*Work instructions*: Could the data underneath be repeated exactly, in full?

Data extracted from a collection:
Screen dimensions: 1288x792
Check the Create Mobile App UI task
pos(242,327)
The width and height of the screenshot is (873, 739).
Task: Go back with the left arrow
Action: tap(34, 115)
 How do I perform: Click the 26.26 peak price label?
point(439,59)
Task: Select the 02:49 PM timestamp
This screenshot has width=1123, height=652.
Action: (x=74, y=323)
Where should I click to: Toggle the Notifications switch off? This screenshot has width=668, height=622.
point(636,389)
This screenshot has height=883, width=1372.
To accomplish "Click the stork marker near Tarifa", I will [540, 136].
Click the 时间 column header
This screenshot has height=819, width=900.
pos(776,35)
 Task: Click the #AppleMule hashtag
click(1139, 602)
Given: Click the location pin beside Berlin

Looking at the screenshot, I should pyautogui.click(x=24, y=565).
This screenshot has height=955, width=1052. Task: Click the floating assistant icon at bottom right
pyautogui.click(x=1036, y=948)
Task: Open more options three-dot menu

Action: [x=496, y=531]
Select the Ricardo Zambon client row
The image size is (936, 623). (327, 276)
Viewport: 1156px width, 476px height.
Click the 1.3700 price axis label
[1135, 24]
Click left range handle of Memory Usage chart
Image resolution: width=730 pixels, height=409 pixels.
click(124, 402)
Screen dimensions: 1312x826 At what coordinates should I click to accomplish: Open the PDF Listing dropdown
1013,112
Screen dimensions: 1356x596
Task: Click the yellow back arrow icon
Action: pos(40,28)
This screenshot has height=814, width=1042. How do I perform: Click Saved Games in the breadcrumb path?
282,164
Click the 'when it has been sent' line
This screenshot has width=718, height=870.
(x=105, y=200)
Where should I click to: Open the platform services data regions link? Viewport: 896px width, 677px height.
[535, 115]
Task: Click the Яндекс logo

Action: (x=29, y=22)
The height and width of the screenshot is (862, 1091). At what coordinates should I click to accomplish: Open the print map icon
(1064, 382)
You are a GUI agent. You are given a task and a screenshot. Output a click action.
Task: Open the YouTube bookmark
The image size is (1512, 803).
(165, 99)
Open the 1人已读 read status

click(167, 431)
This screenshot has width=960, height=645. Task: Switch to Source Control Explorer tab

*Written answer*:
Screen dimensions: 1288x792
Check the Create Mobile App UI task
pos(242,327)
The width and height of the screenshot is (873, 739).
Task: Go back with the left arrow
Action: tap(34, 115)
 How do I perform: Click the 26.26 peak price label?
point(439,59)
Task: Select the 02:49 PM timestamp
This screenshot has width=1123, height=652.
Action: (x=74, y=323)
Where should I click to: Toggle the Notifications switch off? This screenshot has width=668, height=622.
point(636,389)
This screenshot has height=883, width=1372.
To accomplish "Click the stork marker near Tarifa", I will [540, 136].
Click the 时间 column header
This screenshot has height=819, width=900.
pos(776,35)
 Task: Click the #AppleMule hashtag
click(1139, 602)
Given: Click the location pin beside Berlin

Looking at the screenshot, I should pyautogui.click(x=24, y=565).
This screenshot has height=955, width=1052. Task: Click the floating assistant icon at bottom right
pyautogui.click(x=1036, y=948)
Task: Open more options three-dot menu

Action: [x=496, y=531]
Select the Ricardo Zambon client row
The image size is (936, 623). (327, 276)
Viewport: 1156px width, 476px height.
Click the 1.3700 price axis label
[1135, 24]
Click left range handle of Memory Usage chart
Image resolution: width=730 pixels, height=409 pixels.
click(124, 402)
Screen dimensions: 1312x826 At what coordinates should I click to accomplish: Open the PDF Listing dropdown
1013,112
Screen dimensions: 1356x596
Task: Click the yellow back arrow icon
Action: pos(40,28)
This screenshot has height=814, width=1042. How do I perform: Click Saved Games in the breadcrumb path?
282,164
Click the 'when it has been sent' line
This screenshot has width=718, height=870.
(x=105, y=200)
Where should I click to: Open the platform services data regions link? Viewport: 896px width, 677px height.
[535, 115]
Task: Click the Яндекс logo

Action: (x=29, y=22)
The height and width of the screenshot is (862, 1091). At what coordinates should I click to accomplish: Open the print map icon
(1064, 382)
You are a GUI agent. You are given a task and a screenshot. Output a click action.
Task: Open the YouTube bookmark
The image size is (1512, 803).
(165, 99)
Open the 1人已读 read status

click(167, 431)
This screenshot has width=960, height=645. Task: Switch to Source Control Explorer tab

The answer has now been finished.